Sulfur-Iodine (SI) cycle is one of the most promising thermochemical water splitting cycles to produce hydrogen using high temperature heat transferred from a VHTR (very high temperature gas-cooled reactor). It was originally proposed by General Atomics Co. in 1970s, which was composed of the following three steps.

Bunsen reaction : x I2 + SO2 + 2 H2O = 2 HIx + H2SO4

HIx decomposition : 2 HI = H2 + I2

H2SO4 decomposition : H2SO4 = H2O + SO2 + 1/2 O2

Decomposition of sulfuric acid to SO2, O2 and H2O is the step to absorb the highest heat from a VHTR in the whole SI cycle. This reaction consists of two series reactions: 1) decomposition of sulfuric acid to SO3 and H2O at around or above 350oC and 2) decomposition of SO3 to SO2 and O2 at 750oC or higher temperature. The second reaction of SO3 decomposition has been known to take place catalytically while the first reaction of sulfuric acid decomposition can take place with or without catalysts. Noble metal catalysts such as Pt are reported highly active for both sulfuric acid and SO3 decomposition reactions, but their long-term stability at high temperature over 850oC is still questionable. In addition, cheap catalysts replaceable to Pt need to be developed from the economic point of view. Non-noble metal oxide catalysts, such as Cr2O3, CuO, Fe2O3, CeO2 or NiO, are reported active at or above 800oC even though their activities and durabilities are comparably lower than those of Pt-based catalysts. However, their activities have been being improved by adopting various supporting materials and preparation methods.

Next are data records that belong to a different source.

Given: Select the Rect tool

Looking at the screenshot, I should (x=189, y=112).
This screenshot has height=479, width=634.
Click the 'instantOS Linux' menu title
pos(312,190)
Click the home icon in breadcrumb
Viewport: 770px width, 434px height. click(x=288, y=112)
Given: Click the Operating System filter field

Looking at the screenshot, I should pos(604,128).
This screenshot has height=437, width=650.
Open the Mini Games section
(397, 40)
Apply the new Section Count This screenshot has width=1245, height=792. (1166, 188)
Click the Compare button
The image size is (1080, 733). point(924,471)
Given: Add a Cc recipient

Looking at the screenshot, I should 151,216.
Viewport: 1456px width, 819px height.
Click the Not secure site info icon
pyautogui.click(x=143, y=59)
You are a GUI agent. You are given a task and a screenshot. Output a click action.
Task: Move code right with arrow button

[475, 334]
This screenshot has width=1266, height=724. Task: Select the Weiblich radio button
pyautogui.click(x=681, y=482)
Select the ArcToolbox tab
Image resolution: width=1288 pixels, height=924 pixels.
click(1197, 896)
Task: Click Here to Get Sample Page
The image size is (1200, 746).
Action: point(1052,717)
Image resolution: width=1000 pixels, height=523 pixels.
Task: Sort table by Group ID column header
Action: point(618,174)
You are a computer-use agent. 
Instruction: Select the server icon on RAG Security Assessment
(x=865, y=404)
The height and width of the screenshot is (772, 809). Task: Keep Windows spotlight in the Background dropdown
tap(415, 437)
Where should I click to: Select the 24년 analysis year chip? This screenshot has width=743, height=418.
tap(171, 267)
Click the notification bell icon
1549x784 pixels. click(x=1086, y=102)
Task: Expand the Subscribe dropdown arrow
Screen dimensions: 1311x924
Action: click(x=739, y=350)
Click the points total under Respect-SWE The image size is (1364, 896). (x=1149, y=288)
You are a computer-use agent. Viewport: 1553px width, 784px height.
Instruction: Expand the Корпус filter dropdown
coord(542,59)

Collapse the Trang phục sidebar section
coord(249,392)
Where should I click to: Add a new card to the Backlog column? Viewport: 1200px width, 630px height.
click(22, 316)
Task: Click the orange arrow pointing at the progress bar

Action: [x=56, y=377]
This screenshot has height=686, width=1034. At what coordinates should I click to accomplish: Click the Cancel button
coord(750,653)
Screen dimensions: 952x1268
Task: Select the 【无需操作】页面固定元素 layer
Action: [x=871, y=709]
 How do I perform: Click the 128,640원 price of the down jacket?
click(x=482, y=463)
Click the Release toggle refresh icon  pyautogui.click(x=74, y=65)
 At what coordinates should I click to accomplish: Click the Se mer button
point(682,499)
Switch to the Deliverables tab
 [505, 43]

In this study, activity and long-term stability of Fe-Cu combined catalysts supported on alumina or titania have been explored. Catalysts of various Fe-Cu compositions were prepared by coprecipitation. The reactions were conducted at 800 and 850oC with concentrated H2SO4 of 95 wt% for 20 h. Activity of each catalyst has been compared with those of Pt/alumina and Pt/titania. Effects of metallic species ratio, metal to supporting material ratio, and the third metallic species added on the catalytic activity have been evaluated. Cupric oxides solely supported on alumina or titania have been revealed to have high activities for the SO3 decomposition at 800 and 850oC. But their activities slowly decreased as used multiple times on stream, which seemed probably because of the relatively low melting point of CuO. Compared to CuO, ferric oxides solely supported on alumina or titania have showed lower activities but longer life times. Bimetallic catalysts of Fe-Cu supported on alumina or titania showed enhanced life times, while their activities were found placing between the activities of the cupric oxide and the ferric oxide prepared on the same supporting materials. However, the stability enhancment was more remarkable than the activity decrease. This preliminary result has proposed possibility of replacing Pt-based catalysts with cheaper non-noble metal oxide supported catalysts by controlling the combination of metal species, the ratio of metals, supporting materials and preparation methods.